The best bit of data there is a figure telling us that in 2002 the top 5% of health care consumers cost 49% of the total for the year. Let's call it "most".
It also tells us that that 95th percentile consumer spent $11,500. If you think that qualifies as "extremely expensive", I wonder what you think is cheap. That is less than a Chevrolet comprehensive insurance plan costs!
At $35,500 the 99% percentile health consumer that year is getting into the "expensive" range, and those spending more than that cost 22% of the health care dollars in 2002.
Care to amend your statement to read...
A fifth of medical expenditures are for expensive treatments and tests for serious life-threatening conditions
...?
I'll stipulate to that.
Ok, I'll amend my statement. But I'd point out that the $11,500 is exclusive of insurance premiums, it's data from 2002 and probably has increased since then, and that's a pretty significant amount of money for the average middle class family to pay unexpectedly in any one year. Most high-deductible plans have deductibles set at $2000 or so, which suggests to me that this is what most consumers see as the threshold between affordable routine expenses and unaffordable unexpected expenses.
Yes, that is exclusive of insurance -- which makes the notion of subsidizing 65-80% of the population to have comprehensive insurance that costs that much rather insane.
Well, it's not insane for the stakeholders... The employer gets to give the employee something worth $14,000 but which, as wages, would be only $7000 to the employee.
And I guess it's not insane for Congress, which gets to look like it's supplying cheap health care to the middle class while it keeps union votes and health insurance lobbyists on board.
It's only insane for the economy in toto and health care expenditures in particular. Lovely.
Another way to phrase this would be, if everyone in the US in 2002 had a extremely high deductible policy, with a deductible of $11,500 (insured pays 100% below deductible, insurer pays 100% of expenses above $11,500), 49% of expenses would still be paid by the insurance companies.
And 95% of people would be making their decisions of what health care to buy or not to buy completely out of their own pockets.
"I am quite skeptical of this factoid given that high-deductible catastrophic insurance plus the deductible usually costs less than comprehensive insurance."
I suspect that this is mostly the result of adverse selection. I.e. high deductible plans are attractive to less risky people to the risk pool is better. Comprehensive insurance has the opposite incentives.
I suspect this is mostly the result of people spending money out of their pocket with every expense rather than not spending money out of their pocket with every expense.
Well that's a pretty little graph. What it doesn't offer is anything like the causal equation that de Rugy extrapolates.
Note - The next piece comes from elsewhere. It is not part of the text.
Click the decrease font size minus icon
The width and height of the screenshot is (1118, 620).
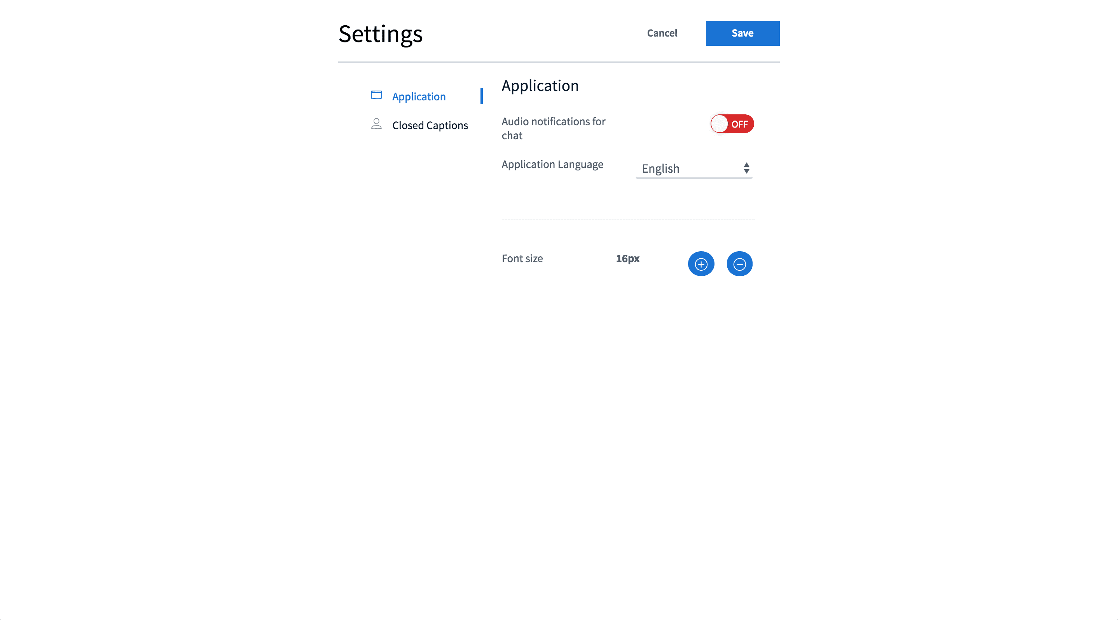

The idea that moral hazard is a significant explanation of raising healthcare costs in this country is inane. Surely other countries with more government involvement in healthcare have exploded healthcare costs due to the runaway moral hazard... oh wait, they pay half what we do.
People getting care they don't need is part of the problem (so it would be nice if opponents of reform would quit bitching about rationing... pick a rationale and stick with it). The people buying extra healthcare are the people who can afford it because they are well insured or because they are rich. How does this address the uninsured? Guess they're being pretty rational consumers by not spending what they can't afford, then dying.
Re: Tony,
The true cost of something scarce will always make itself manifest. You may think those countries with government run healthcare have lower monetary expenditures in healthcare than Americans, but waiting in line and having healthcare rationed IS a manifestation of a cost.
Back in the 70s, during the so-called oil embargo, the Nixon administration imposed price caps on gasoline. Obviously, people would THEORETICALLY spend less money for their gas than with a market price. However, the TRUE COST of gasoline manifested itself via shortages and long lines at the fuel pump. Same thing in the UK and Canada with their government-managed healthcare system.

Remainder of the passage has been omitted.